**Description of the task**:
Every line from the one containing "Screen dimensions: 1568x733" to the end of the records below should be returned exactly; pictures are to be dropped.

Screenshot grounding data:
::::::::
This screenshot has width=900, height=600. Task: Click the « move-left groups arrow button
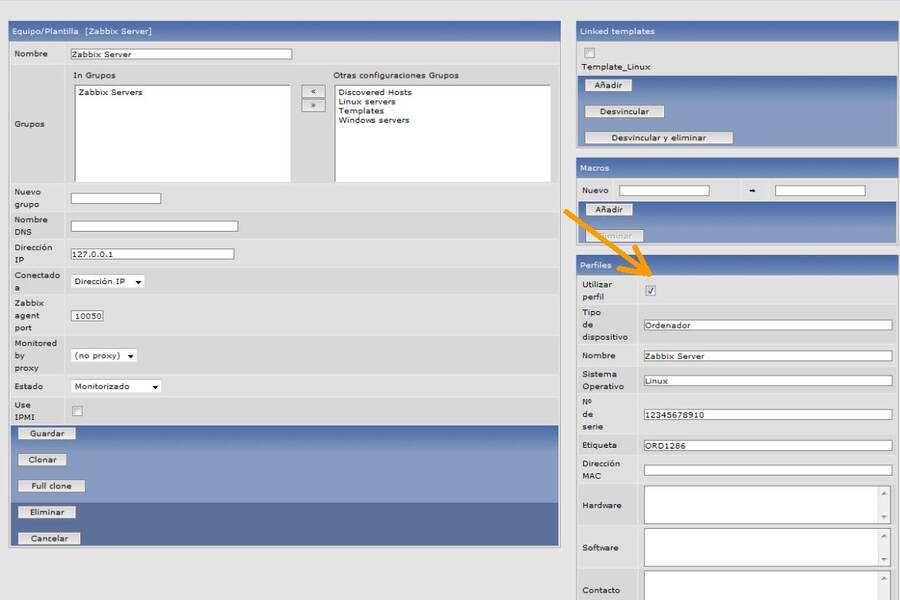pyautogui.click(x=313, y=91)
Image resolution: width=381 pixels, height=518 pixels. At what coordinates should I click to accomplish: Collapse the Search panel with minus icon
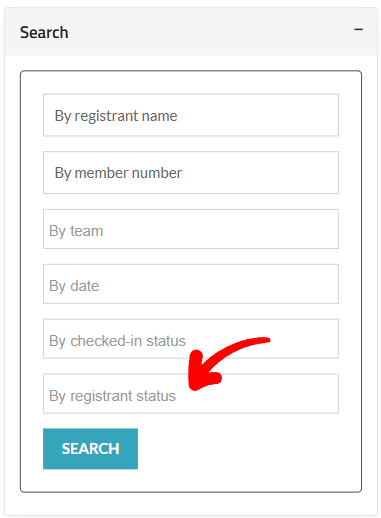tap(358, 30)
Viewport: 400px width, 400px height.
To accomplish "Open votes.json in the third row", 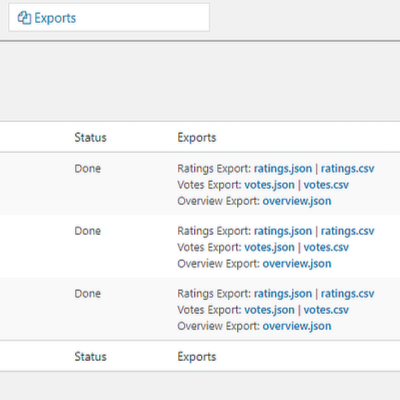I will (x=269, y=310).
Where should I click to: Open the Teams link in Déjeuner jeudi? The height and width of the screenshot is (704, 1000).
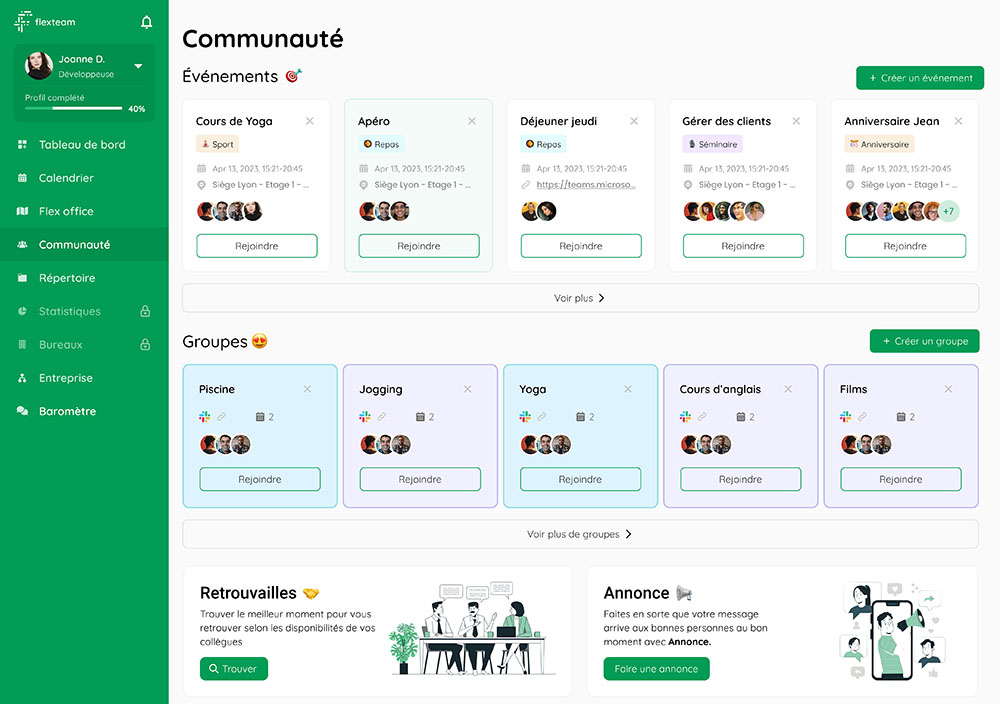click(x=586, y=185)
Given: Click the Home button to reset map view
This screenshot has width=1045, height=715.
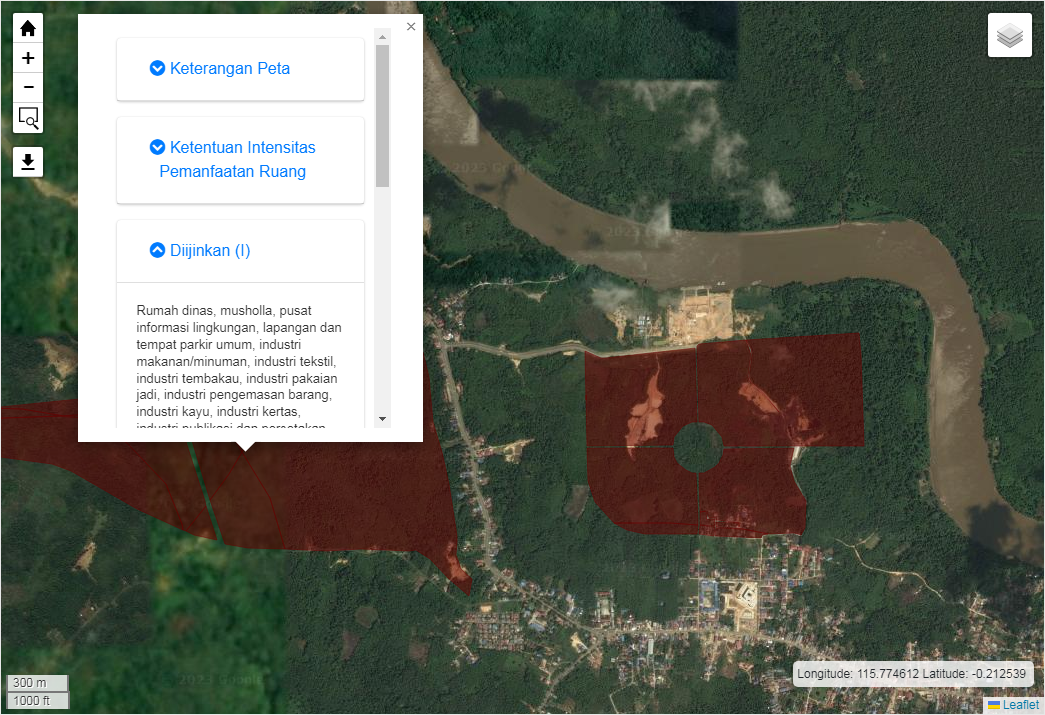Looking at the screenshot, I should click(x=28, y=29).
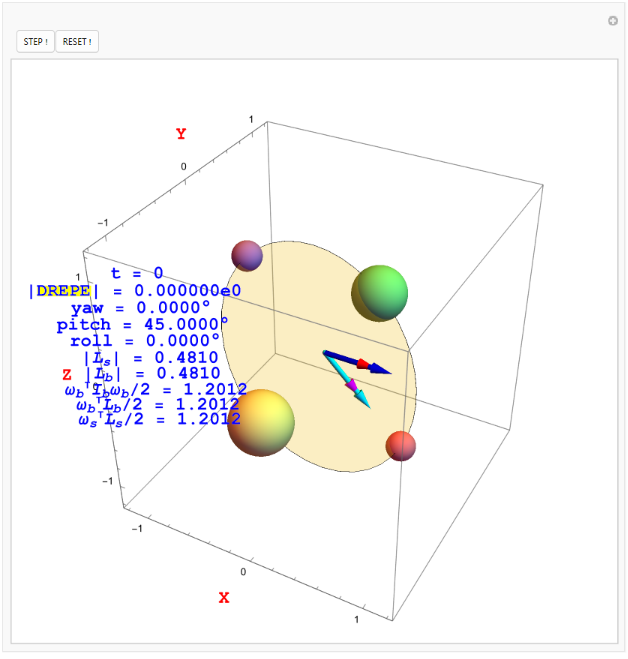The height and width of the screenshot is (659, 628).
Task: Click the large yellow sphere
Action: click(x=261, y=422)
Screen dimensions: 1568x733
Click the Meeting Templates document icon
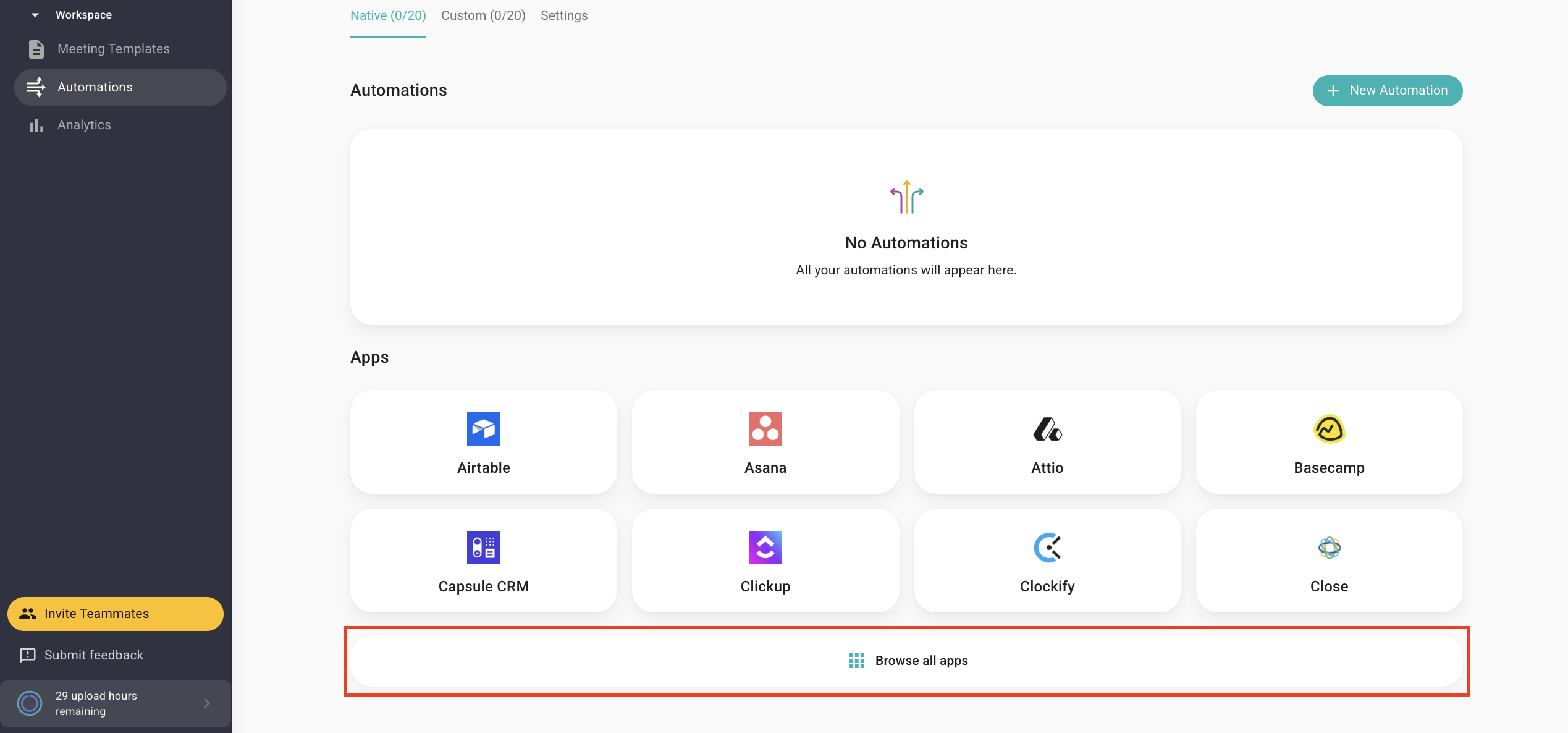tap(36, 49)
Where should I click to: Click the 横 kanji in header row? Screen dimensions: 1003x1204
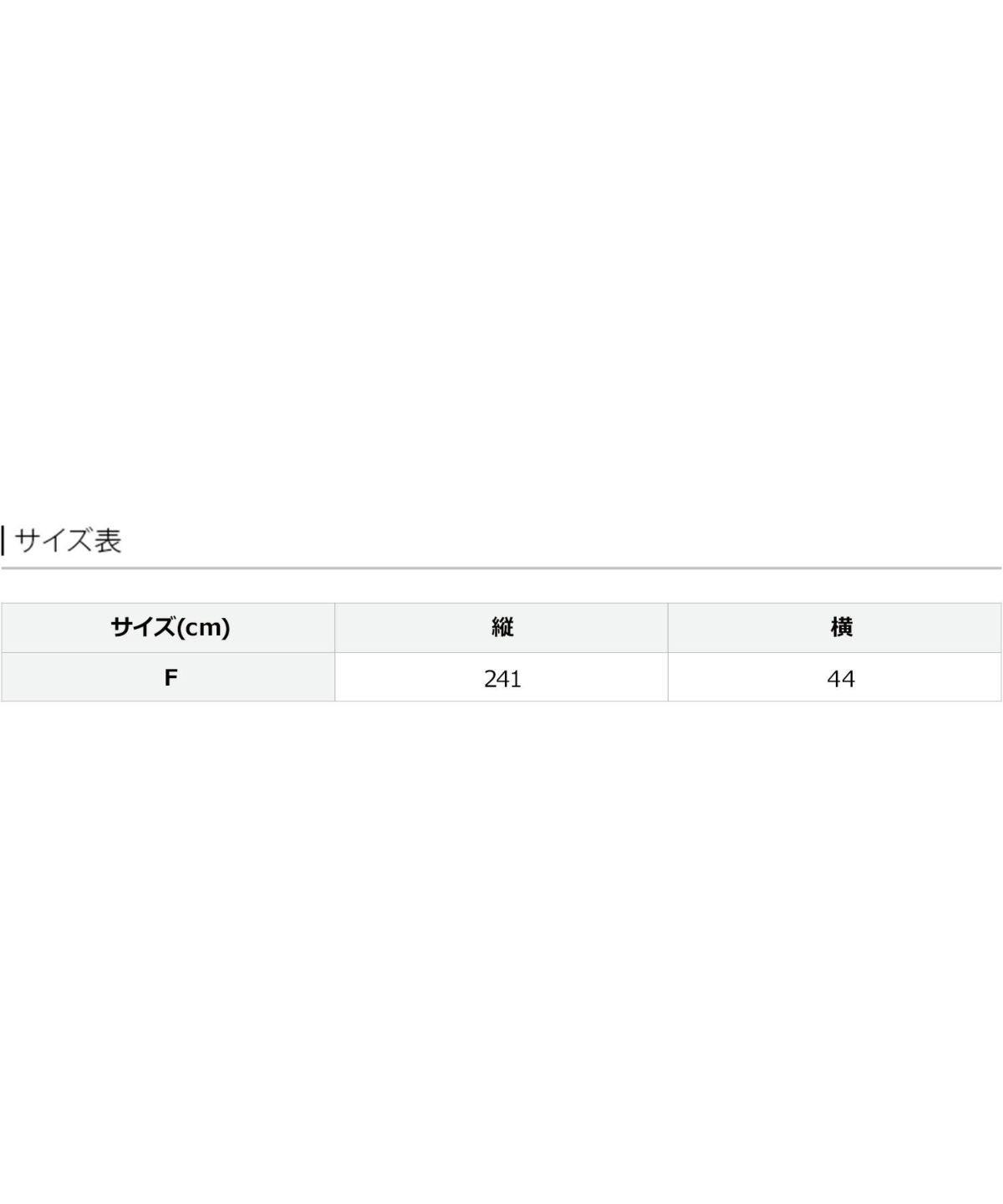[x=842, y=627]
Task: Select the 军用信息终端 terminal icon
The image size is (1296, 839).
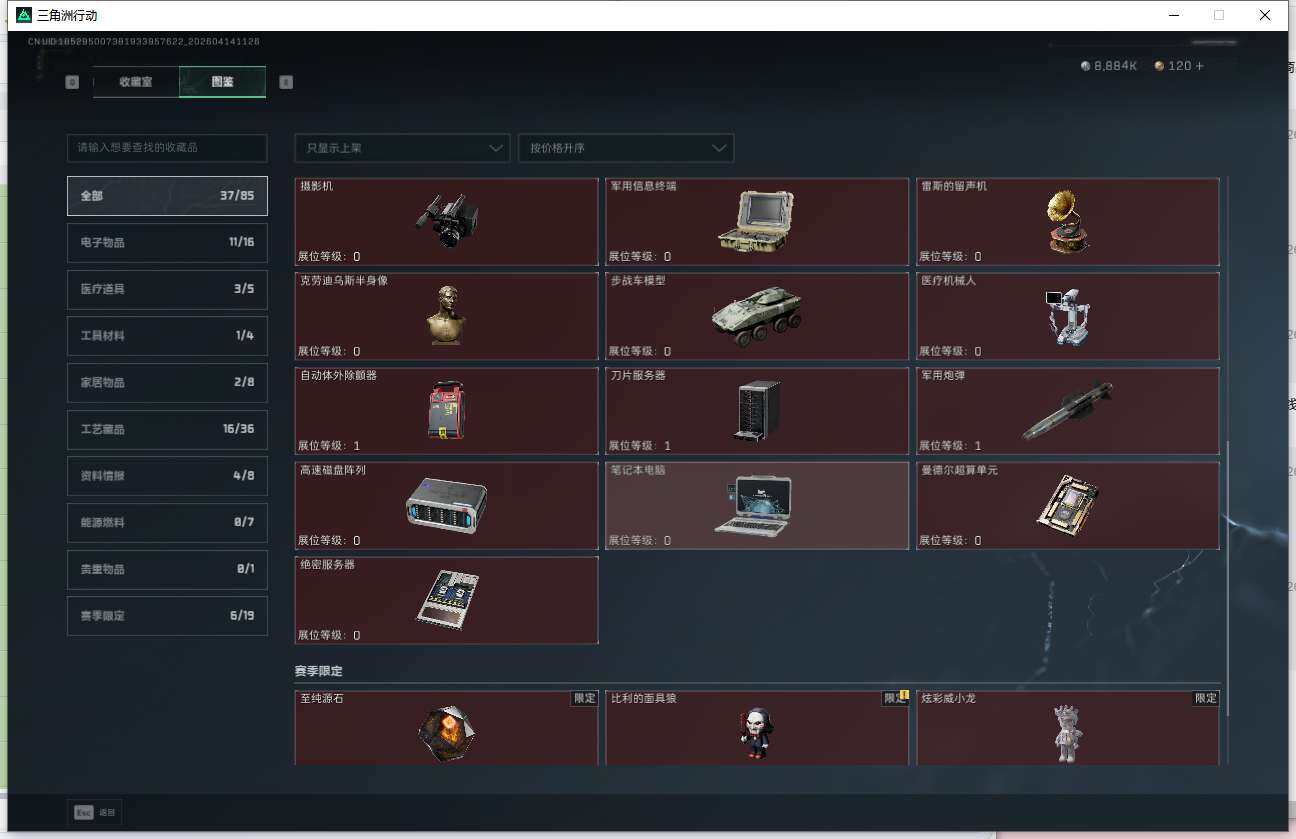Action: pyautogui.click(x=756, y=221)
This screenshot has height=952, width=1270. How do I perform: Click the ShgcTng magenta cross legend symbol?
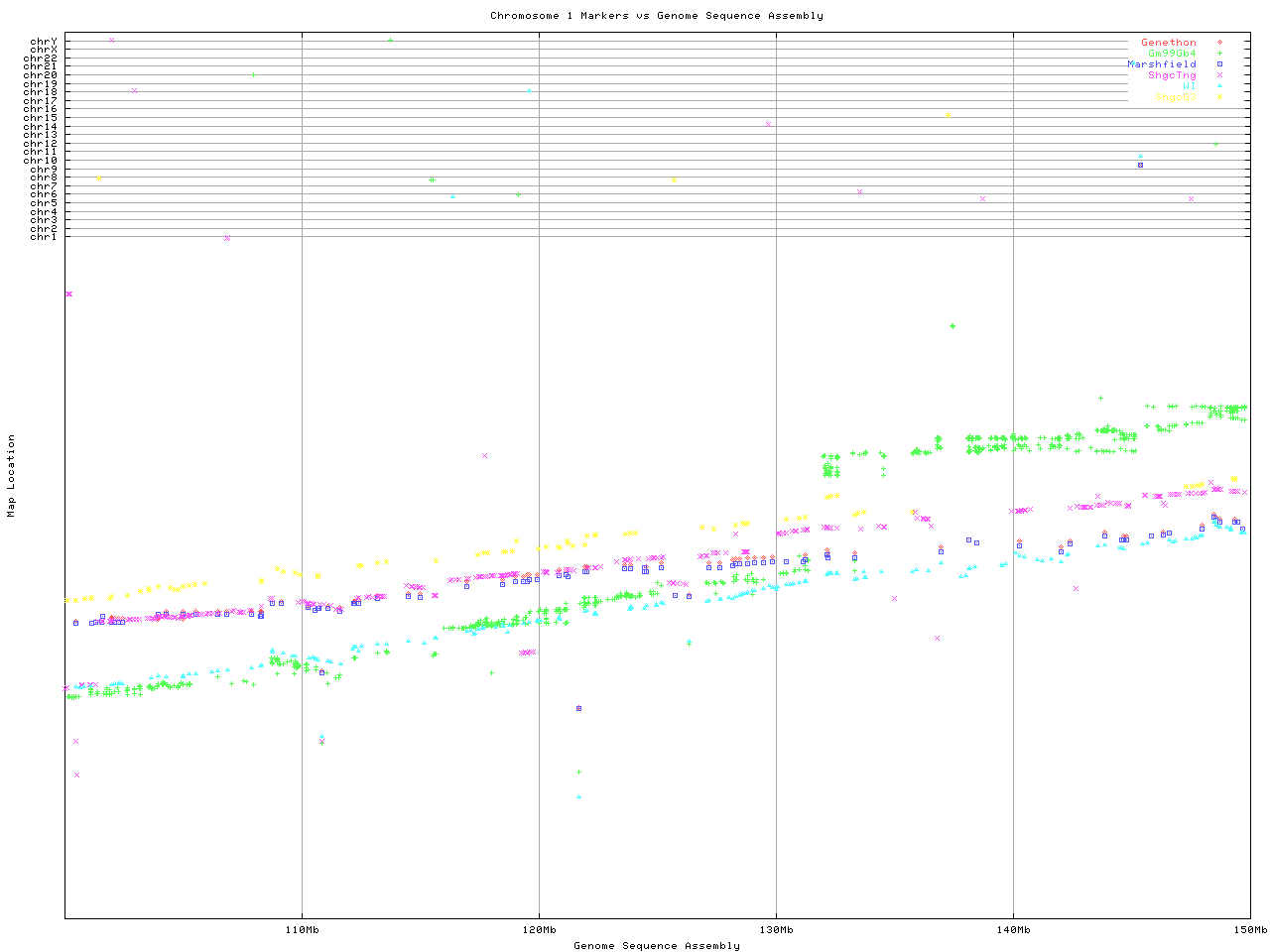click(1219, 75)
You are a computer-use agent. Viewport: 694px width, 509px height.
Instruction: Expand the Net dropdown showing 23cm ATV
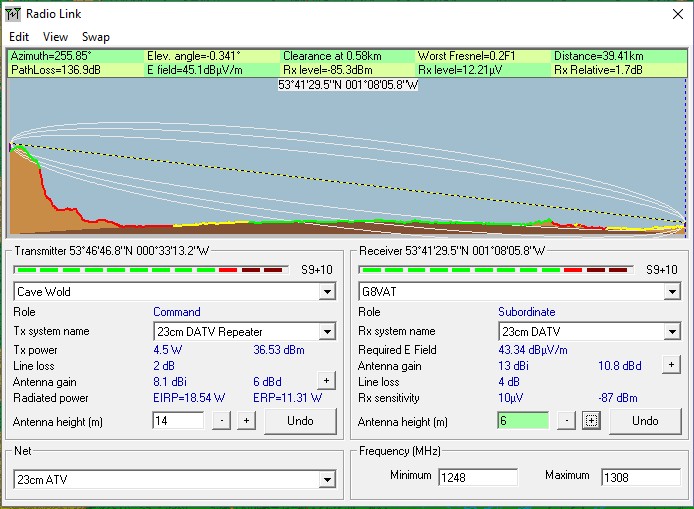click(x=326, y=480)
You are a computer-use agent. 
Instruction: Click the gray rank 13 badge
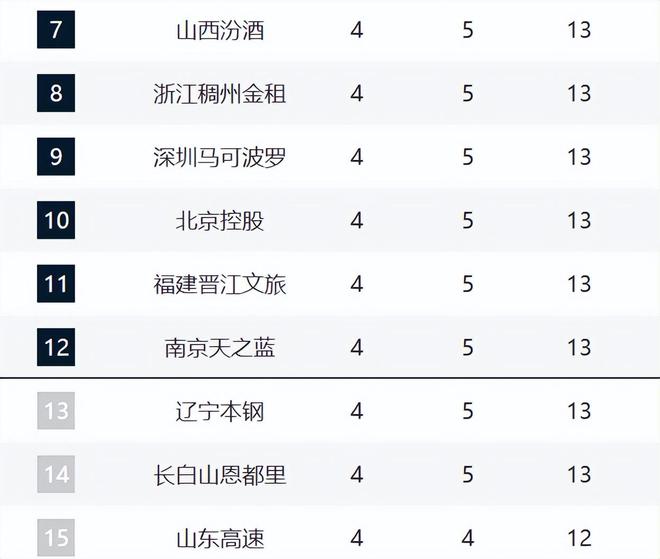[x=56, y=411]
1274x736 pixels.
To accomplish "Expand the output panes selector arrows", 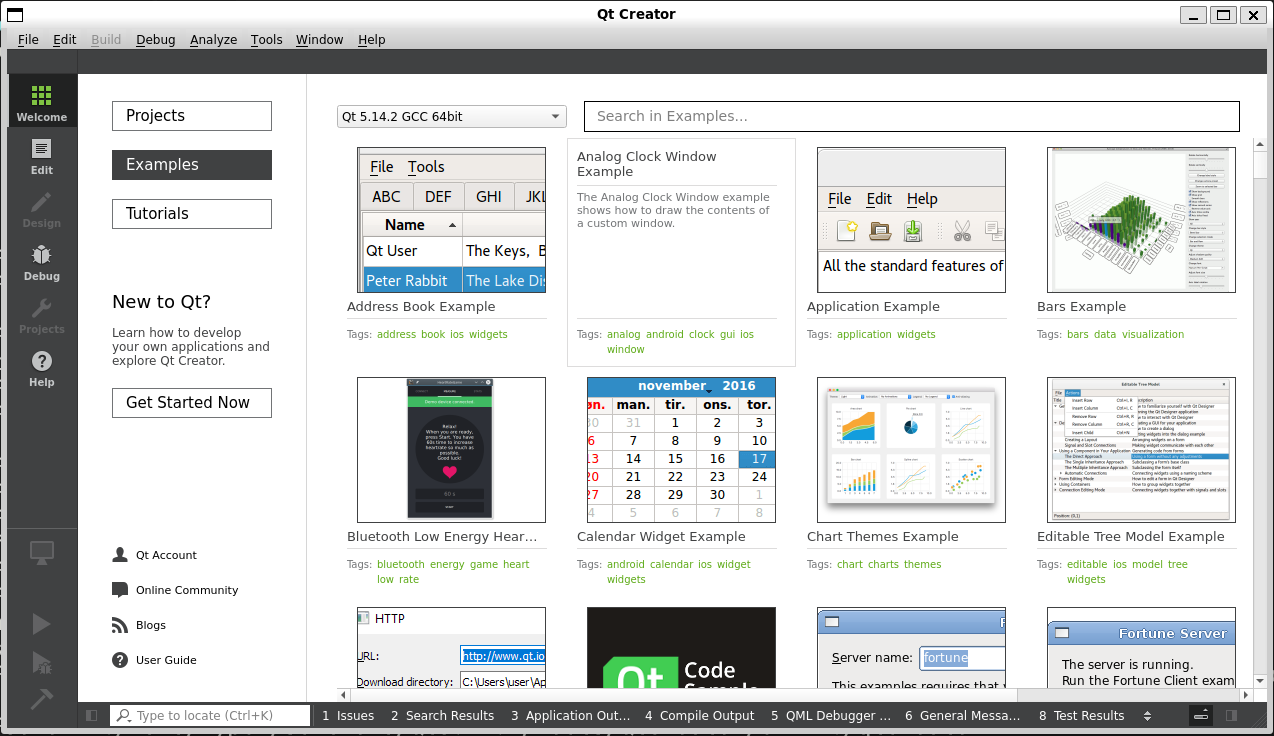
::::::::
**The completed task**:
Screen dimensions: 1568x733
Click the Meeting Templates document icon
tap(36, 49)
Where should I click to: Click the 横 kanji in header row? Screen dimensions: 1003x1204
[x=842, y=627]
Task: Select the 军用信息终端 terminal icon
The image size is (1296, 839).
Action: pyautogui.click(x=756, y=221)
This screenshot has height=952, width=1270. How do I perform: Click the ShgcTng magenta cross legend symbol?
click(1219, 75)
You are a computer-use agent. Viewport: 694px width, 509px height.
Instruction: Expand the Net dropdown showing 23cm ATV
click(x=326, y=480)
You are a computer-use agent. 
Instruction: Click the gray rank 13 badge
[x=56, y=411]
1274x736 pixels.
To accomplish "Expand the output panes selector arrows", 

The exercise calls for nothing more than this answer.